Provided data
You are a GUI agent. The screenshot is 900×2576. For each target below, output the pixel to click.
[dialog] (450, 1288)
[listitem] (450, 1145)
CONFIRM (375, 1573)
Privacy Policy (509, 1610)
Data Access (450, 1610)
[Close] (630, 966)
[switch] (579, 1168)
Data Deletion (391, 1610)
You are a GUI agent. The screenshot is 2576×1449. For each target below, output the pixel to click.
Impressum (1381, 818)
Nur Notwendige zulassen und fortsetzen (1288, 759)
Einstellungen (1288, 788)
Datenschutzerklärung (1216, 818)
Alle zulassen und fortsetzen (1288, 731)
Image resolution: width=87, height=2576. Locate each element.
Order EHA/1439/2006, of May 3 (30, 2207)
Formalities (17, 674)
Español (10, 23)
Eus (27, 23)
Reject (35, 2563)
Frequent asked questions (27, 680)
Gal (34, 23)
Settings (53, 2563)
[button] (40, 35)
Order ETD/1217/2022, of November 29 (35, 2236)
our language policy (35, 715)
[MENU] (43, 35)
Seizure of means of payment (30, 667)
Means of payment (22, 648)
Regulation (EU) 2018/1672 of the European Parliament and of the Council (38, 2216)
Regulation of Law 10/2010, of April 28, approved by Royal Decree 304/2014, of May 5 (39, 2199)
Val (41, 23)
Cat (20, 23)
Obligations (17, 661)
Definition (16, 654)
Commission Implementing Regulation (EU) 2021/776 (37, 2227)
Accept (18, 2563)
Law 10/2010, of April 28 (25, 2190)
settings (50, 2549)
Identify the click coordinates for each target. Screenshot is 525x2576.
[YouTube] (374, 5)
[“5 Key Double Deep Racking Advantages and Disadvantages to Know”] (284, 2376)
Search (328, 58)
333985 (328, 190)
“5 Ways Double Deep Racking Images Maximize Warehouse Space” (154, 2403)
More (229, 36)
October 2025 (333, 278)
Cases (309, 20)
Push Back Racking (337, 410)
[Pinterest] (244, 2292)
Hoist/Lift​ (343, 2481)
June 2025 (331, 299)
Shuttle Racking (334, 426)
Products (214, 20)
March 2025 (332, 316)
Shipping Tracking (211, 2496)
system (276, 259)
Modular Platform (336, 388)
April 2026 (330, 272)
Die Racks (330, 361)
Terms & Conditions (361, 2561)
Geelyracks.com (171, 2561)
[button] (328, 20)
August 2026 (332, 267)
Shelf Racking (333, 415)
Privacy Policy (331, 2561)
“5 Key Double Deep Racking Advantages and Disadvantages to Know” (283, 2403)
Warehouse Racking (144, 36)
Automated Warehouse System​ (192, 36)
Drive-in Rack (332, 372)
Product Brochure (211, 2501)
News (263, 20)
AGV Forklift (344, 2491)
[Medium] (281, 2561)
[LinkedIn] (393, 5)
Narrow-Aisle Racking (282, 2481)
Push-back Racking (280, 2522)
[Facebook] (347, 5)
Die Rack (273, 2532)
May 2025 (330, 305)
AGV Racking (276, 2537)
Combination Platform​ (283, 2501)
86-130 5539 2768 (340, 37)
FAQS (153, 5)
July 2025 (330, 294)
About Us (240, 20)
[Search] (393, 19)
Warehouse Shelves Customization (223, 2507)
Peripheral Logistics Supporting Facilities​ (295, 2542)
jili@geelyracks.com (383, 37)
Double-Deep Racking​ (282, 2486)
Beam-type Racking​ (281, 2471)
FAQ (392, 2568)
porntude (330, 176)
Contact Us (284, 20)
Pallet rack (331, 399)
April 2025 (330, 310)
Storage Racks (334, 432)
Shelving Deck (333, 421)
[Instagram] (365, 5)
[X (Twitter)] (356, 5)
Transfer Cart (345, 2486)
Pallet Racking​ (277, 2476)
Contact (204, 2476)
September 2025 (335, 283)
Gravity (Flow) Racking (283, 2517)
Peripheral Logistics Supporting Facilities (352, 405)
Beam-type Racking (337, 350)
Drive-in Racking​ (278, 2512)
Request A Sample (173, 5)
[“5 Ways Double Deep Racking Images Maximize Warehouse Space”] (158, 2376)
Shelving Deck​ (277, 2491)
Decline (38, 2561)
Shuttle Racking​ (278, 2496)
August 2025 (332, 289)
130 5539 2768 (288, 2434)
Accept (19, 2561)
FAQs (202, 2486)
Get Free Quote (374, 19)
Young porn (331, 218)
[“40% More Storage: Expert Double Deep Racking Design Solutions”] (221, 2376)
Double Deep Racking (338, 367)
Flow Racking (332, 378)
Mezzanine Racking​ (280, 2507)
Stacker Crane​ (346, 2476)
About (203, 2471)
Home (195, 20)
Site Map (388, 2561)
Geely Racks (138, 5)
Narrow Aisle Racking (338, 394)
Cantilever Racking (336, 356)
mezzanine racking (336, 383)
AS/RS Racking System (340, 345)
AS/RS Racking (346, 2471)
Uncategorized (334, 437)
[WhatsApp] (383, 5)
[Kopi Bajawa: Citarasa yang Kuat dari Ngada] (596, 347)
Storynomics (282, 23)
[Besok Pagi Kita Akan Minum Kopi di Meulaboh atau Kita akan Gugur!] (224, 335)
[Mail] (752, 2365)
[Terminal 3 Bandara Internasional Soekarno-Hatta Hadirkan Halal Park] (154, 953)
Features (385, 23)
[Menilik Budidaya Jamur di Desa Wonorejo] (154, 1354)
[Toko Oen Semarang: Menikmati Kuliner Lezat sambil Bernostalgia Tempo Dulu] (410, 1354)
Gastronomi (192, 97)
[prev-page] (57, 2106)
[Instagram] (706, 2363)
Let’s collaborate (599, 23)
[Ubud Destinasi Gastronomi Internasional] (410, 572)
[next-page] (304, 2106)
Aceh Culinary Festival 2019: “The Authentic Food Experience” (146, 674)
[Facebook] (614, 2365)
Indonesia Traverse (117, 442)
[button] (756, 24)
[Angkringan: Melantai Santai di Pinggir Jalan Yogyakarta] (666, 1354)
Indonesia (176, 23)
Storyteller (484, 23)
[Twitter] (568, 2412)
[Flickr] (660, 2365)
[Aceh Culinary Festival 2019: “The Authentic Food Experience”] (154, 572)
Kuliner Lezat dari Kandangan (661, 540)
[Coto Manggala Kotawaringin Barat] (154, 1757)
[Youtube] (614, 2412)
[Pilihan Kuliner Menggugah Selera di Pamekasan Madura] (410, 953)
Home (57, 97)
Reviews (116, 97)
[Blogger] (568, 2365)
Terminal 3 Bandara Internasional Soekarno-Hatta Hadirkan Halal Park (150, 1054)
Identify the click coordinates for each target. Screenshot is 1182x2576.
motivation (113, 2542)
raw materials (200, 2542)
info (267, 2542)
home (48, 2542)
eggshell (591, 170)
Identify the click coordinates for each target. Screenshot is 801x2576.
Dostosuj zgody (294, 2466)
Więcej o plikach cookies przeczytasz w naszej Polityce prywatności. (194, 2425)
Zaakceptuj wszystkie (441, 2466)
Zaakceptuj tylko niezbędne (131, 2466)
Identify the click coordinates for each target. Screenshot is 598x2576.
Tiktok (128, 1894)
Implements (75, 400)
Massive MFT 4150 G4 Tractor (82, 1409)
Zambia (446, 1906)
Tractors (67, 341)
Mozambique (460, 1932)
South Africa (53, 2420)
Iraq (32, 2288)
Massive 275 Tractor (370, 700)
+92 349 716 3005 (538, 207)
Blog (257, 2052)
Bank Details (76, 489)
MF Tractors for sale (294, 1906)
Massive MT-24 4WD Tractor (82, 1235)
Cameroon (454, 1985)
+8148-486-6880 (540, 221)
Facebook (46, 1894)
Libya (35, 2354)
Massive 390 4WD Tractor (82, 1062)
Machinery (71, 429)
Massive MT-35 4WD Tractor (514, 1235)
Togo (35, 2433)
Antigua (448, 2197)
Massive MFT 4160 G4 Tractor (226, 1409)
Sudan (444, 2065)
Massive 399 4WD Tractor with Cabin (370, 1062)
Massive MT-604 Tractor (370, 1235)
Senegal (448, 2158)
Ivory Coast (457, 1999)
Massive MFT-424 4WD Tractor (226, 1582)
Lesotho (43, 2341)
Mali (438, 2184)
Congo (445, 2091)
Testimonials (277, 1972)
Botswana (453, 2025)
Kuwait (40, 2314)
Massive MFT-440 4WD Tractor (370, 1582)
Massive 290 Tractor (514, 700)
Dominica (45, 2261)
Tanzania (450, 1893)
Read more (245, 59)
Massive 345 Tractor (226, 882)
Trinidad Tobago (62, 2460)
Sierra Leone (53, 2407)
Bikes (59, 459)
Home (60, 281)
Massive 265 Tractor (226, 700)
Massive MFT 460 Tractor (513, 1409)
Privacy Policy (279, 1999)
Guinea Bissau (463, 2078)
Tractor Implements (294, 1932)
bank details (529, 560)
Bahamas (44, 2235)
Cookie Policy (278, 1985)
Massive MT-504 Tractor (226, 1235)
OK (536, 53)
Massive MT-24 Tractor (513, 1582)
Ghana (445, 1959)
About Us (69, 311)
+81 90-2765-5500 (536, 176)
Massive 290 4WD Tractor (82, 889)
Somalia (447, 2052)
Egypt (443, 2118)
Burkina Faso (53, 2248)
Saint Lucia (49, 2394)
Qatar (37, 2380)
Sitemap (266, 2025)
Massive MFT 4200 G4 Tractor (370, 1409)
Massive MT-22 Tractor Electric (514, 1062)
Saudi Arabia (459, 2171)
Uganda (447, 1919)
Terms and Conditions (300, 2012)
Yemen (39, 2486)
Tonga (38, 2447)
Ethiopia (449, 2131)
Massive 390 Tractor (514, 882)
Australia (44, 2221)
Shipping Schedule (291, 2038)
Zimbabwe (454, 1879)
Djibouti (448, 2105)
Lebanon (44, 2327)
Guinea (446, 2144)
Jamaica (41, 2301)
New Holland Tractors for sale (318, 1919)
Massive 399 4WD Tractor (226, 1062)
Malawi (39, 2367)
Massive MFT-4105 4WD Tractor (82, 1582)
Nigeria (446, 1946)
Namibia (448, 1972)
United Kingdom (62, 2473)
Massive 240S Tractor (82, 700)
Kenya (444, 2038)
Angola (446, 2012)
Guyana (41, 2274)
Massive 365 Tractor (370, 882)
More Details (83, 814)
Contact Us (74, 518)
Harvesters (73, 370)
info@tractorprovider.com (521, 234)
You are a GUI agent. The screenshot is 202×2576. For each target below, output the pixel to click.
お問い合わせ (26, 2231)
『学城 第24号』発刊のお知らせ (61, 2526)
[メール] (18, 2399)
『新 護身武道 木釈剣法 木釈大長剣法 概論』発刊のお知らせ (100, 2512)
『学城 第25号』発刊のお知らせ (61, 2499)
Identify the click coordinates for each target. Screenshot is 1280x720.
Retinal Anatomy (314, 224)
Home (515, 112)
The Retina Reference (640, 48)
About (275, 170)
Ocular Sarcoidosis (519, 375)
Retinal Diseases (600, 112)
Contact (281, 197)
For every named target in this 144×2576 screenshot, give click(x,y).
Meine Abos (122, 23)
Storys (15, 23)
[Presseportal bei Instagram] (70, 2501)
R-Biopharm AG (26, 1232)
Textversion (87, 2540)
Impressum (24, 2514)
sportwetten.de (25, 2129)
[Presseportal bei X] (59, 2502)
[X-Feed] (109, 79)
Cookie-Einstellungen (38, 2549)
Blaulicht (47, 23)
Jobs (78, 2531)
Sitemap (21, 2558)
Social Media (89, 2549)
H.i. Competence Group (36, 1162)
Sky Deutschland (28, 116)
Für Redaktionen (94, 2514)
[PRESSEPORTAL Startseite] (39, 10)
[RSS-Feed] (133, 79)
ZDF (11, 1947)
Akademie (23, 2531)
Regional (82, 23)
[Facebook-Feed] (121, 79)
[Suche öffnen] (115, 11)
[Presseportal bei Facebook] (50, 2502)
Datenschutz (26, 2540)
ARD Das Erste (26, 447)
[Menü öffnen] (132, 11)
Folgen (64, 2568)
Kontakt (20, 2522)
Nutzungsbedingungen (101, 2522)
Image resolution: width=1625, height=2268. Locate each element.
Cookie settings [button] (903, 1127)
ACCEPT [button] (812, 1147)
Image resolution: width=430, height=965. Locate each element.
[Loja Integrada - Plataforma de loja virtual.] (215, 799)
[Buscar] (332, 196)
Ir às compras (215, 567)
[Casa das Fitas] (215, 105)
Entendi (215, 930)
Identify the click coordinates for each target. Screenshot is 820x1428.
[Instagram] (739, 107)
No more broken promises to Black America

Required action
After locating the line with "Textversion (87, 2540)" in the records above, please set down that line and all later ones exactly, and no other line.

Reply
Textversion (87, 2540)
Impressum (24, 2514)
sportwetten.de (25, 2129)
[Presseportal bei X] (59, 2502)
[X-Feed] (109, 79)
Cookie-Einstellungen (38, 2549)
Blaulicht (47, 23)
Jobs (78, 2531)
Sitemap (21, 2558)
Social Media (89, 2549)
H.i. Competence Group (36, 1162)
Sky Deutschland (28, 116)
Für Redaktionen (94, 2514)
[PRESSEPORTAL Startseite] (39, 10)
[RSS-Feed] (133, 79)
ZDF (11, 1947)
Akademie (23, 2531)
Regional (82, 23)
[Facebook-Feed] (121, 79)
[Suche öffnen] (115, 11)
[Presseportal bei Facebook] (50, 2502)
Datenschutz (26, 2540)
ARD Das Erste (26, 447)
[Menü öffnen] (132, 11)
Folgen (64, 2568)
Kontakt (20, 2522)
Nutzungsbedingungen (101, 2522)
Image resolution: width=1625, height=2268. Locate each element.
Cookie settings [button] (903, 1127)
ACCEPT [button] (812, 1147)
Image resolution: width=430, height=965. Locate each element.
[Loja Integrada - Plataforma de loja virtual.] (215, 799)
[Buscar] (332, 196)
Ir às compras (215, 567)
[Casa das Fitas] (215, 105)
Entendi (215, 930)
Identify the click coordinates for each target. Screenshot is 820x1428.
[Instagram] (739, 107)
No more broken promises to Black America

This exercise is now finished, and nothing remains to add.